** Exercise requirements **
Rewrite the items from the line with "Select the text about the incremental sphere" through the end of the items, putting "symbol" in place of "icon" and leaving everything else unchanged.
— START Record extracts —
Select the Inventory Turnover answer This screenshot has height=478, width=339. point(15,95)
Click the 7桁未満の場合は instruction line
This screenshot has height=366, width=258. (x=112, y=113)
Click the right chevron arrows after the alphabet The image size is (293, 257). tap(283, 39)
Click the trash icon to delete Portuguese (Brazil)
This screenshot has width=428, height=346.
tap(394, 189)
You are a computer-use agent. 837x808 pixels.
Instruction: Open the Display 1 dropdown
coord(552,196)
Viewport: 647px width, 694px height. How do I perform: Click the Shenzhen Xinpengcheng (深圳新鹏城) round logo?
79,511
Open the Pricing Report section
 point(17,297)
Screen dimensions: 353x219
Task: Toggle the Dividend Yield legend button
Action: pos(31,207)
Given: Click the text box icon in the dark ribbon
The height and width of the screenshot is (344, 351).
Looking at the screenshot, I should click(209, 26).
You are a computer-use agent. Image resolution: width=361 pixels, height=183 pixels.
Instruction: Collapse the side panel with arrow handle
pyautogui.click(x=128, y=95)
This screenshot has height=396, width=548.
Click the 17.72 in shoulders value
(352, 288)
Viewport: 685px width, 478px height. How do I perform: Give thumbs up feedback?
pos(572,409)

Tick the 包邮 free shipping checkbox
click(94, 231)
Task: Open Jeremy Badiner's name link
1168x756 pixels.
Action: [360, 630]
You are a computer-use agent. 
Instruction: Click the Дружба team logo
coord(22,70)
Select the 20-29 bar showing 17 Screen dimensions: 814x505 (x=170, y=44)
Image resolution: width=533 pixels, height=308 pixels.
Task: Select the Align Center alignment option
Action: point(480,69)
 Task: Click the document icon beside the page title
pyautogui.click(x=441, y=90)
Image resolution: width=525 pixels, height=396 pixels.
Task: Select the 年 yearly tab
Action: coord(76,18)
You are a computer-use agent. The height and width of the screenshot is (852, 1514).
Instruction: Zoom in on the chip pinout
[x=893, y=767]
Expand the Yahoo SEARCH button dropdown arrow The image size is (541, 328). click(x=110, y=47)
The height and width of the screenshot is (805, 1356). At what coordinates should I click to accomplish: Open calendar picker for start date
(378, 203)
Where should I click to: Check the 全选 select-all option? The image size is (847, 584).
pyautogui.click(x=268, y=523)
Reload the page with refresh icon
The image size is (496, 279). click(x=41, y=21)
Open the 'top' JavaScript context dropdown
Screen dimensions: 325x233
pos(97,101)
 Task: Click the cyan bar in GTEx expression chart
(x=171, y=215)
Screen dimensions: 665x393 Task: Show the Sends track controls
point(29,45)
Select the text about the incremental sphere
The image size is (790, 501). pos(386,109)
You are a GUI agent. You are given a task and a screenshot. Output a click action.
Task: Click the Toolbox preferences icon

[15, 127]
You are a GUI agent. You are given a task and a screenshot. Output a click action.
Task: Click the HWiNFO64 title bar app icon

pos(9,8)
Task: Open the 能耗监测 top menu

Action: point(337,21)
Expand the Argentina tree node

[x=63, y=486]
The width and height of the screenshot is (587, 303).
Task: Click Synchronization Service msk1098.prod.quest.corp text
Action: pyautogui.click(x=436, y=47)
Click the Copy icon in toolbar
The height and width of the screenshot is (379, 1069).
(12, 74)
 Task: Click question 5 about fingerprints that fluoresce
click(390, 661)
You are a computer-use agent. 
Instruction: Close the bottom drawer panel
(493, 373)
— END Record extracts —
** Full output **
Select the text about the incremental sphere
The image size is (790, 501). pos(386,109)
You are a GUI agent. You are given a task and a screenshot. Output a click action.
Task: Click the Toolbox preferences symbol

[15, 127]
You are a GUI agent. You are given a task and a screenshot. Output a click action.
Task: Click the HWiNFO64 title bar app symbol

pos(9,8)
Task: Open the 能耗监测 top menu

Action: point(337,21)
Expand the Argentina tree node

[x=63, y=486]
The width and height of the screenshot is (587, 303).
Task: Click Synchronization Service msk1098.prod.quest.corp text
Action: pyautogui.click(x=436, y=47)
Click the Copy symbol in toolbar
The height and width of the screenshot is (379, 1069).
(12, 74)
 Task: Click question 5 about fingerprints that fluoresce
click(390, 661)
You are a computer-use agent. 
Instruction: Close the bottom drawer panel
(493, 373)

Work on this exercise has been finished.